Given the generic reaction rules and size constraints that were used to generate the ethylene oligomerization reaction network in this work, there are many opportunities for applying this approach to other heterogeneous systems. Among the salient details of the implementation to consider for future applications are the use of a cluster model as a surrogate for a periodic slab and the major speedup provided by semi-empirical quantum chemistry. Neither detail is intrinsic to applying YARP, and indeed, the cluster assumption was validated here and adopted out of convenience. There are, however, no obstacles to applying YARP using a periodic code, outside of cost. The applicability of this approach to other heterogeneous surfaces is therefore anticipated and is currently under investigation.

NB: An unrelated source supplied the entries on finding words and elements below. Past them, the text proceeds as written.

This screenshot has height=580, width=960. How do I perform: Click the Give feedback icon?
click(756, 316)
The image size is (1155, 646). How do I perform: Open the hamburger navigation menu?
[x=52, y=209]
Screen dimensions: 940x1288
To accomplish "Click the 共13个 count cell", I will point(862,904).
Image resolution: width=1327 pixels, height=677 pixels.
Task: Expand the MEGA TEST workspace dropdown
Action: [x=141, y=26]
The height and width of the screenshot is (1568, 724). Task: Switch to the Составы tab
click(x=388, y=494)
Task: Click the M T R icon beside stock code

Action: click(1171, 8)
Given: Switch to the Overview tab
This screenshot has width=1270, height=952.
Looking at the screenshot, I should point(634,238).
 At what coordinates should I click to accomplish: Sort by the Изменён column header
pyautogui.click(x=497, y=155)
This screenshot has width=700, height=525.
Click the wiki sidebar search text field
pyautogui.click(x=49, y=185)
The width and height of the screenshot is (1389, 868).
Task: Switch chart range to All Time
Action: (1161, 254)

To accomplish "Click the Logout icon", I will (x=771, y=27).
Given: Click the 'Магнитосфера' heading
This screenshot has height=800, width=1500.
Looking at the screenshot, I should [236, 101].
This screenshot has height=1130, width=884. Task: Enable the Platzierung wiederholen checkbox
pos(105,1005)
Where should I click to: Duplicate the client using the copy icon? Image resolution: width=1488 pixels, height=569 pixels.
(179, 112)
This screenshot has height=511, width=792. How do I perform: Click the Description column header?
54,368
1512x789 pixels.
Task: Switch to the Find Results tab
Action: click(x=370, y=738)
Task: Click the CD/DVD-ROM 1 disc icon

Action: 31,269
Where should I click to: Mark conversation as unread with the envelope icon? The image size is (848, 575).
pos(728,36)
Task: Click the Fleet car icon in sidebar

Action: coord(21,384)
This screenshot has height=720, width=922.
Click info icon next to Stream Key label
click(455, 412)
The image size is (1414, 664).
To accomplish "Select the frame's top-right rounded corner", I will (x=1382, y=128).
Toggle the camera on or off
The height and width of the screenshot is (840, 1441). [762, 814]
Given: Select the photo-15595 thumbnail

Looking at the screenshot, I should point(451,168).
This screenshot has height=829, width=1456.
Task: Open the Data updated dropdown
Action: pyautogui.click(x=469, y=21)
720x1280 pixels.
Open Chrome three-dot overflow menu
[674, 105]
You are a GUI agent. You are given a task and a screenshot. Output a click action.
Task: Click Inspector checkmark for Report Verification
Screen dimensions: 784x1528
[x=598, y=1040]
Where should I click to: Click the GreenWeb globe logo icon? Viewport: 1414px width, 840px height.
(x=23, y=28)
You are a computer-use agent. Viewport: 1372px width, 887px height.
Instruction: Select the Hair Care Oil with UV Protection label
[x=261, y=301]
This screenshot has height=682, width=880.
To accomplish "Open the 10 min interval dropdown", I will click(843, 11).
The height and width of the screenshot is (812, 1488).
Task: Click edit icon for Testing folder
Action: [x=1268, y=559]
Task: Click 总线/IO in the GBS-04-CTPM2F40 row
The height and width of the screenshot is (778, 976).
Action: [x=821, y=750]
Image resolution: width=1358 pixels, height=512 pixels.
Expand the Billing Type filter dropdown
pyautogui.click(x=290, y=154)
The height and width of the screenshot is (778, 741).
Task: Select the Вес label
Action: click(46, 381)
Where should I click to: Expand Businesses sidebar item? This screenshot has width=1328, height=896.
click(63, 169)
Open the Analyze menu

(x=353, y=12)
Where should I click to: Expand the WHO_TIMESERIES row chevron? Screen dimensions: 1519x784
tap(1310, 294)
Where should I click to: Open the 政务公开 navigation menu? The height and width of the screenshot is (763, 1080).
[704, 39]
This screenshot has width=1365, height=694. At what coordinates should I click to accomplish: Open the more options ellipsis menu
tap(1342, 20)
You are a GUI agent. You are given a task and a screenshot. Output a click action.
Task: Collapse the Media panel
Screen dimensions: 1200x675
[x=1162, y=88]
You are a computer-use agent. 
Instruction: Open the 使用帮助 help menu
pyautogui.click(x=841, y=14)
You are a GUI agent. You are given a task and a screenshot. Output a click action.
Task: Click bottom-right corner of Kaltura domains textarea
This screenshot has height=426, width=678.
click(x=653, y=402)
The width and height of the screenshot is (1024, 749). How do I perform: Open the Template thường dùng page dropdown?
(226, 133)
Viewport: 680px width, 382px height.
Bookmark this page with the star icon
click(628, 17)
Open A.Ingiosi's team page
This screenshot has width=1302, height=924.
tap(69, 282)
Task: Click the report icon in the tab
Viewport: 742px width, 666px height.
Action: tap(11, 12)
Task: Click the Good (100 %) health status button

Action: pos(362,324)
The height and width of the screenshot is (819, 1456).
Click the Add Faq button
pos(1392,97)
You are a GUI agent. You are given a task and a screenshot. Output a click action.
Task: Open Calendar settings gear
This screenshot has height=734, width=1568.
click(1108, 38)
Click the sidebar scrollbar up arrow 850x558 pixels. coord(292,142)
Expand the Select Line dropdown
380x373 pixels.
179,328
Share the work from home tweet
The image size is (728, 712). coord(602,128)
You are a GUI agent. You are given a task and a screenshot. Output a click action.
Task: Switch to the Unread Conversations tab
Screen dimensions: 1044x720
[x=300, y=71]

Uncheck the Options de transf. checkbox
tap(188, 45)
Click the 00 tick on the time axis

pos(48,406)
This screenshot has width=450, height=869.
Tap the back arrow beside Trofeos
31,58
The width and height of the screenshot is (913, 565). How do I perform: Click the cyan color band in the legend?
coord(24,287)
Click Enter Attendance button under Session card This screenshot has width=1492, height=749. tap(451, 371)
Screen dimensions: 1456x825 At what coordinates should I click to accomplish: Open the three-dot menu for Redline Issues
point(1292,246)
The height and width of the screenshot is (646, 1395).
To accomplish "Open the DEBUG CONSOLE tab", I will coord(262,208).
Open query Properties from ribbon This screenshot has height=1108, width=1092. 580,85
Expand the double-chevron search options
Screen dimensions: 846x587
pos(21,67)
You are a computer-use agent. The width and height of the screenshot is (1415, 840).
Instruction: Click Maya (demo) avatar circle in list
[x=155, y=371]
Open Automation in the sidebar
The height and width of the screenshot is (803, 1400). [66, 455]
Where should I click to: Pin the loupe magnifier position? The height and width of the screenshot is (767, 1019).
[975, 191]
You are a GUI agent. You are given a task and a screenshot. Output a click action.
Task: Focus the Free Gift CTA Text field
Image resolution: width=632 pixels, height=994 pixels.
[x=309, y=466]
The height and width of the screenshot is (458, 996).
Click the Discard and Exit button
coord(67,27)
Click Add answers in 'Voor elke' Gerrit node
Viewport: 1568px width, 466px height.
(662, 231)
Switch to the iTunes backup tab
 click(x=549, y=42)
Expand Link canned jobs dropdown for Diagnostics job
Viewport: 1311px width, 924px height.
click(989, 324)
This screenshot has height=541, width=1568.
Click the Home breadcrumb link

These results demonstrate how automatic exploration can be applied to heterogeneous catalytic networks using ethylene oligomerization catalyzed by a silica-supported Ga single site as a benchmark. The method (re)discovered the classic Ga-ethyl-centered Cossee-Arlman oligomerization cycle and several side-product pathways using generic graphical reaction rules and an ultra-low cost TS localization framework. The reaction network elaborated here represents the largest (in terms of both the number of reactive atoms, 20, and the branched alkyl intermediates up to C6) that has been reported for a heterogeneous catalyst using an automated exploration algorithm based on quantum chemically characterized transition states. We do not expect this record to last, since there are relatively few impediments to applying this approach to other systems. Among the foreseeable challenges are that we have not considered adsorption and desorption steps that are often rate-limiting within catalytic cycles. When these steps are non-covalent and molecular in nature, the presented framework can already support them in scenarios where they apply. A more fundamental limitation is that the catalytic surface was treated as static, save for the reactive atom and its nearest neighbors. This assumption will break down for cycles where the surface significantly restructures, such as for nanocatalysts, or where electro-deposition/desorption occurs. This could be accommodated by expanding the space of reactive atoms, but this will increase costs and presents opportunities for further innovation.
As network exploration becomes a predictive tool for catalyst screening, analyzing the reaction data and extracting general insights will become a bottleneck. As one example, characterizing the full reaction network reported here took around one-week of computational time on minimal resources (one node with 128 cores), but the costly manual process of classifying reaction mechanisms and closed cycles belonging to the same family of transformations took the majority of the time in this study. Although knowledge extraction of this kind will always be manual to a degree, there are several opportunities for streamlining this through automated mechanism classification based on orbital analyses and microkinetic modeling, both of which will be leveraged in the future.